Thus there was adjudication on all issues. On the right of way issue there was a clear finding in favour of the present plaintiff and all other claims and counterclaims were dismissed.
[7] Mr Grimley appealed against the finding of Judge Finnegan and that appeal is listed for hearing in the High Court on 10 June 2014. Mr McAuley sought to appeal the dismissal of the counterclaim and in so doing sought to amend the counterclaim to include additional matters. The appeal was dismissed as being out of time.
[8] The defendants contend that the issues raised in the present proceedings have been litigated in the County Court. The plaintiff on the other hand contends that the present claim, which is concerned with the blight of the proposed sale of the lands, was not made in the County Court. Some of the acts of interference relied on as constituting evidence of the defendants intention to blight the sale were relied on in the County Court but were raised in the general claim for trespass and nuisance.
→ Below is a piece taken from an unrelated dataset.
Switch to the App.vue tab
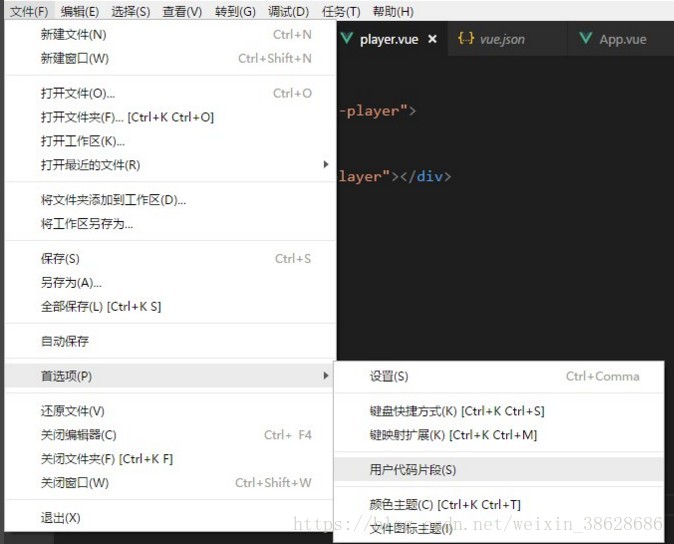tap(621, 39)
[9] I am satisfied that the claim now being made that the defendants sought to blight the plaintiff's sale was not made in the County Court. What occurred in the proceedings in the County Court involved reference to a blight of the sale but the matters relied on were not in pursuit of a claim related to the blight of the sale but related to trespass and nuisance and interference with a right of way.
[10] The issue therefore is whether the plaintiff should have raised the claim based on the blight of the sale by counterclaim in the County Court proceedings? The plaintiff says that such a claim exceeded the County Court limit in that the amount of the plaintiff's present claim is £500,000. Therefore, the plaintiff says that any such counterclaim would have required removal of the proceedings from the County Court to the High Court and the joinder of the other defendants to the counterclaim.
[11] As to the joinder of the second and third defendants in the County Court proceedings it has been accepted by the first defendant that the second and third defendants, who are his sons, were acting as his servants or agents for the purposes of whatever actions they undertook in connection with this dispute. Therefore I do not consider there to be any necessity to add the second and third defendants as parties when it was accepted by the first defendant that he was responsible for his sons.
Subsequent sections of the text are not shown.